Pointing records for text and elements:
begin

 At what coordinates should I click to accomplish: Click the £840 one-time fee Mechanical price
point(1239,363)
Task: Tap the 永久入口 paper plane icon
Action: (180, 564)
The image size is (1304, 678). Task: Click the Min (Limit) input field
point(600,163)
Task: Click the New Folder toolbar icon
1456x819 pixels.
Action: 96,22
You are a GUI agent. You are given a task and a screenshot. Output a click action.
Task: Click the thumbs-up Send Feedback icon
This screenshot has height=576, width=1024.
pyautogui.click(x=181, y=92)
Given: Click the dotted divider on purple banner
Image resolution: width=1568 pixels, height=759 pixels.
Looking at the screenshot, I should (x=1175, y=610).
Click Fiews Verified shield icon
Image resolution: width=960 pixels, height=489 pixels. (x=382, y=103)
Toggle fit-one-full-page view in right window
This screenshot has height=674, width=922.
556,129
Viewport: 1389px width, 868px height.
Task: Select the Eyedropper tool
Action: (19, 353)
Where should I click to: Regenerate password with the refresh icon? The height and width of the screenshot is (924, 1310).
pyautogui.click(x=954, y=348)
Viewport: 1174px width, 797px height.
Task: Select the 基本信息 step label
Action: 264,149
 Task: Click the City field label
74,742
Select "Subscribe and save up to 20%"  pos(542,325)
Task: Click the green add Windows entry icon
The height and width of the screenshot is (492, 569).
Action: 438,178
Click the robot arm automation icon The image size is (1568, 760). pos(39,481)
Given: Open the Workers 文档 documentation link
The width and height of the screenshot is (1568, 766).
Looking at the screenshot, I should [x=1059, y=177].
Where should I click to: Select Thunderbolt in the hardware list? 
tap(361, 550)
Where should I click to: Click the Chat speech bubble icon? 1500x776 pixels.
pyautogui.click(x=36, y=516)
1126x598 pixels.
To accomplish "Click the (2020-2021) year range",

end

[INSTRUCTION]: Convert the data above into a JSON array of strings, with one string per line and blank lines omitted.

[FULL SOLUTION]:
[
  " At what coordinates should I click to accomplish: Click the £840 one-time fee Mechanical price",
  "point(1239,363)",
  "Task: Tap the 永久入口 paper plane icon",
  "Action: (180, 564)",
  "The image size is (1304, 678). Task: Click the Min (Limit) input field",
  "point(600,163)",
  "Task: Click the New Folder toolbar icon",
  "1456x819 pixels.",
  "Action: 96,22",
  "You are a GUI agent. You are given a task and a screenshot. Output a click action.",
  "Task: Click the thumbs-up Send Feedback icon",
  "This screenshot has height=576, width=1024.",
  "pyautogui.click(x=181, y=92)",
  "Given: Click the dotted divider on purple banner",
  "Image resolution: width=1568 pixels, height=759 pixels.",
  "Looking at the screenshot, I should (x=1175, y=610).",
  "Click Fiews Verified shield icon",
  "Image resolution: width=960 pixels, height=489 pixels. (x=382, y=103)",
  "Toggle fit-one-full-page view in right window",
  "This screenshot has height=674, width=922.",
  "556,129",
  "Viewport: 1389px width, 868px height.",
  "Task: Select the Eyedropper tool",
  "Action: (19, 353)",
  "Where should I click to: Regenerate password with the refresh icon? The height and width of the screenshot is (924, 1310).",
  "pyautogui.click(x=954, y=348)",
  "Viewport: 1174px width, 797px height.",
  "Task: Select the 基本信息 step label",
  "Action: 264,149",
  " Task: Click the City field label",
  "74,742",
  "Select \"Subscribe and save up to 20%\"  pos(542,325)",
  "Task: Click the green add Windows entry icon",
  "The height and width of the screenshot is (492, 569).",
  "Action: 438,178",
  "Click the robot arm automation icon The image size is (1568, 760). pos(39,481)",
  "Given: Open the Workers 文档 documentation link",
  "The width and height of the screenshot is (1568, 766).",
  "Looking at the screenshot, I should [x=1059, y=177].",
  "Where should I click to: Select Thunderbolt in the hardware list? ",
  "tap(361, 550)",
  "Where should I click to: Click the Chat speech bubble icon? 1500x776 pixels.",
  "pyautogui.click(x=36, y=516)",
  "1126x598 pixels.",
  "To accomplish \"Click the (2020-2021) year range\","
]